▶ Provided information

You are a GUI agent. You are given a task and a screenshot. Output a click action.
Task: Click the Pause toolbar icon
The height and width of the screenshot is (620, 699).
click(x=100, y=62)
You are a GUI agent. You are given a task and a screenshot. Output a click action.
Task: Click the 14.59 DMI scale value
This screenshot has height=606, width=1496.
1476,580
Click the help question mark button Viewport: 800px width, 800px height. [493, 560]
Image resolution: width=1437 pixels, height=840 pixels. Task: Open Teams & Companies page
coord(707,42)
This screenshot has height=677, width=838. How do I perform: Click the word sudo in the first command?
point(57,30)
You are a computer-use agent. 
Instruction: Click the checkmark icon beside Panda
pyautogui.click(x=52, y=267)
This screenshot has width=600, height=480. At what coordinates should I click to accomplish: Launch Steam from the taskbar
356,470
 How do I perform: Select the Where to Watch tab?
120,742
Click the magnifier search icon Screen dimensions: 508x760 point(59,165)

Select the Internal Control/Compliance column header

▶ What the task requires
Print the records again, exactly as they stand above.

▶ Reply
You are a GUI agent. You are given a task and a screenshot. Output a click action.
Task: Click the Pause toolbar icon
The height and width of the screenshot is (620, 699).
click(x=100, y=62)
You are a GUI agent. You are given a task and a screenshot. Output a click action.
Task: Click the 14.59 DMI scale value
This screenshot has height=606, width=1496.
1476,580
Click the help question mark button Viewport: 800px width, 800px height. [493, 560]
Image resolution: width=1437 pixels, height=840 pixels. Task: Open Teams & Companies page
coord(707,42)
This screenshot has height=677, width=838. How do I perform: Click the word sudo in the first command?
point(57,30)
You are a computer-use agent. 
Instruction: Click the checkmark icon beside Panda
pyautogui.click(x=52, y=267)
This screenshot has width=600, height=480. At what coordinates should I click to accomplish: Launch Steam from the taskbar
356,470
 How do I perform: Select the Where to Watch tab?
120,742
Click the magnifier search icon Screen dimensions: 508x760 point(59,165)

Select the Internal Control/Compliance column header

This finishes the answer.